Each line of the data below holding the word "arrow" must be copied.
* * *
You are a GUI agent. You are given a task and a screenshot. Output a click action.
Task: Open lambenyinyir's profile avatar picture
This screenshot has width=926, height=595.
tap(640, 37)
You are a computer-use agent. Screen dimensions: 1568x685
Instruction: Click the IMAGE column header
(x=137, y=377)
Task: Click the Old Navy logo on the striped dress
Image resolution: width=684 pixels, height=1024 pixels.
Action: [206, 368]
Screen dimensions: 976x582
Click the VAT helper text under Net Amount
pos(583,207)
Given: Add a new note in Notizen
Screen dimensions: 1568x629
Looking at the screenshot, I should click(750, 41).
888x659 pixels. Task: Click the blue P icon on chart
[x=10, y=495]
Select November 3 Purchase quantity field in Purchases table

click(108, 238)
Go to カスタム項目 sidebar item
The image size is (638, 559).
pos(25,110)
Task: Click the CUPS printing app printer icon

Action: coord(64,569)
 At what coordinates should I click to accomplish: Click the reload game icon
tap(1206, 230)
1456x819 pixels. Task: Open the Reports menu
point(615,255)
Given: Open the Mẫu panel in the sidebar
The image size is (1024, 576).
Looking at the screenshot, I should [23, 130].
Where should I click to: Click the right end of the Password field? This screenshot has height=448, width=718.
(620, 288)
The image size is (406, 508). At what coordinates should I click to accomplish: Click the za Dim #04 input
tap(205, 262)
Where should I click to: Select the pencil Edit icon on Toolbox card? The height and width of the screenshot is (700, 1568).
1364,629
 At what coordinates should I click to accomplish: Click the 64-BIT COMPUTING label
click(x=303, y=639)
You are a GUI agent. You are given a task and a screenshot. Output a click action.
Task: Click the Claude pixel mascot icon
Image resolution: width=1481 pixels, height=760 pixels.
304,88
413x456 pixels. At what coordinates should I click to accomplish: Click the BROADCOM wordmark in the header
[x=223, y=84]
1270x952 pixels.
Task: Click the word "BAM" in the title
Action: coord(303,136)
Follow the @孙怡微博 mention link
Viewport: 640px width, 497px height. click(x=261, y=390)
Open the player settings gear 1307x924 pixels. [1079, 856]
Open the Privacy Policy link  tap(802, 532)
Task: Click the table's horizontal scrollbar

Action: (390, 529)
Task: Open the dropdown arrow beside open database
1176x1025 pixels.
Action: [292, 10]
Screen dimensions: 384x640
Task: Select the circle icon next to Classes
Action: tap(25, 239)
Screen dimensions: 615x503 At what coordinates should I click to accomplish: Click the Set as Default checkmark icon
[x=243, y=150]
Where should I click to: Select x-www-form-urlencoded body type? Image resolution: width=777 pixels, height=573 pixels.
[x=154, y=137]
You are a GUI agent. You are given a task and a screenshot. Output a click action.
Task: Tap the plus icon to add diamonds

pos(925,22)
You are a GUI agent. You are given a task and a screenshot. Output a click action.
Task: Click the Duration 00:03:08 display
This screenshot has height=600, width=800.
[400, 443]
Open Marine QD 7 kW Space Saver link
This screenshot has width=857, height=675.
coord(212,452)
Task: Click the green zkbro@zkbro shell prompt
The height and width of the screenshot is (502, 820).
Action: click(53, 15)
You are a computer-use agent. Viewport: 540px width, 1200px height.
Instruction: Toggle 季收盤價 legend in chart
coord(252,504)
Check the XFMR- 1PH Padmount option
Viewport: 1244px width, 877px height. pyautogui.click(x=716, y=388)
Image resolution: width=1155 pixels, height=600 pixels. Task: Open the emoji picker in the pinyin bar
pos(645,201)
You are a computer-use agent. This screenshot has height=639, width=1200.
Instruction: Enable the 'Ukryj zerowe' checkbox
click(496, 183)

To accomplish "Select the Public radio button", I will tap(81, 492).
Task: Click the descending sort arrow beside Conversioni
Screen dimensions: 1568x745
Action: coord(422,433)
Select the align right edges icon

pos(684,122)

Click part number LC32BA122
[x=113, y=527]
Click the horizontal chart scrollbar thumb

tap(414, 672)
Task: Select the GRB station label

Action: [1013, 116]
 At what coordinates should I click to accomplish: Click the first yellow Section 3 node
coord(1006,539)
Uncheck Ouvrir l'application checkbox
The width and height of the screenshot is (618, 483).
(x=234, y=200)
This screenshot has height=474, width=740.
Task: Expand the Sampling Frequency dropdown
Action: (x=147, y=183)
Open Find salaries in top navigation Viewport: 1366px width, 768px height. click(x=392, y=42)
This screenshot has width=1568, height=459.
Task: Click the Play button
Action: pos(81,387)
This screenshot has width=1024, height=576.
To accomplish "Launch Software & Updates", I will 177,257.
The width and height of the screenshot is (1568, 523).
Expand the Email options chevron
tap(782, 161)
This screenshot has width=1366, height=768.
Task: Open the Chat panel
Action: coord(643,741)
* * *
## [Result of this task]
Task: Open the dropdown arrow beside open database
Task: Click the descending sort arrow beside Conversioni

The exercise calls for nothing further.